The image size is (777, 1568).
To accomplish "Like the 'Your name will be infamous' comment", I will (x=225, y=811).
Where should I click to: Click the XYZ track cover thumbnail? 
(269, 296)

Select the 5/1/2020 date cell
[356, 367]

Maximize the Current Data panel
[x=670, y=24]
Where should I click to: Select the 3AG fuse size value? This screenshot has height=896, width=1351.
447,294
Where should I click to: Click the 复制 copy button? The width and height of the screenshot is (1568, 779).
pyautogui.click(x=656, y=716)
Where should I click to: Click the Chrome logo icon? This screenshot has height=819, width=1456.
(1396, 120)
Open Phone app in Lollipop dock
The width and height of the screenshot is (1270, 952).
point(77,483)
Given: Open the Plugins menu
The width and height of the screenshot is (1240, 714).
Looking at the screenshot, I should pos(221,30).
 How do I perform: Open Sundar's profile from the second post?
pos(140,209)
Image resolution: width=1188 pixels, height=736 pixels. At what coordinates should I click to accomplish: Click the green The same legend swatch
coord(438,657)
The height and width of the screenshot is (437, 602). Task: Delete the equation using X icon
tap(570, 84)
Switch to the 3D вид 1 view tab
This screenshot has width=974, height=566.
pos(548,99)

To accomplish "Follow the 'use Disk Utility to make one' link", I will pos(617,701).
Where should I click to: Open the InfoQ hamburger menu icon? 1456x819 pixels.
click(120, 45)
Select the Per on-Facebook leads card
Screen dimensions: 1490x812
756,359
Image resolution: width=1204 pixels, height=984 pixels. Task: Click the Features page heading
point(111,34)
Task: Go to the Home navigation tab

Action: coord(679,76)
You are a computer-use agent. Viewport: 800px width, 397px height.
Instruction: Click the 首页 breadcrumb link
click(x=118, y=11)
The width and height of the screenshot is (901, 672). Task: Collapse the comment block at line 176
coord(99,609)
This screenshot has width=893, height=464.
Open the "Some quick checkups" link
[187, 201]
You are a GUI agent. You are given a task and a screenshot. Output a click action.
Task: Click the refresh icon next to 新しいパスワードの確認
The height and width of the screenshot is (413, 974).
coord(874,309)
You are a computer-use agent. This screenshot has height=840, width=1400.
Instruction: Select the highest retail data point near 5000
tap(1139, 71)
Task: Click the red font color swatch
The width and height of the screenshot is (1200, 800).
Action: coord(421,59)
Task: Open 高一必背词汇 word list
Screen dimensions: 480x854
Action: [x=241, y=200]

» Task to carry out
Please retype everything from the line containing "The height and width of the screenshot is (437, 602)." down to the last line of the data above, keeping each line exactly as it stands.

» The solution
The height and width of the screenshot is (437, 602). Task: Delete the equation using X icon
tap(570, 84)
Switch to the 3D вид 1 view tab
This screenshot has width=974, height=566.
pos(548,99)

To accomplish "Follow the 'use Disk Utility to make one' link", I will pos(617,701).
Where should I click to: Open the InfoQ hamburger menu icon? 1456x819 pixels.
click(120, 45)
Select the Per on-Facebook leads card
Screen dimensions: 1490x812
756,359
Image resolution: width=1204 pixels, height=984 pixels. Task: Click the Features page heading
point(111,34)
Task: Go to the Home navigation tab

Action: coord(679,76)
You are a computer-use agent. Viewport: 800px width, 397px height.
Instruction: Click the 首页 breadcrumb link
click(x=118, y=11)
The width and height of the screenshot is (901, 672). Task: Collapse the comment block at line 176
coord(99,609)
This screenshot has width=893, height=464.
Open the "Some quick checkups" link
[187, 201]
You are a GUI agent. You are given a task and a screenshot. Output a click action.
Task: Click the refresh icon next to 新しいパスワードの確認
The height and width of the screenshot is (413, 974).
coord(874,309)
You are a computer-use agent. This screenshot has height=840, width=1400.
Instruction: Select the highest retail data point near 5000
tap(1139, 71)
Task: Click the red font color swatch
The width and height of the screenshot is (1200, 800).
Action: coord(421,59)
Task: Open 高一必背词汇 word list
Screen dimensions: 480x854
Action: [x=241, y=200]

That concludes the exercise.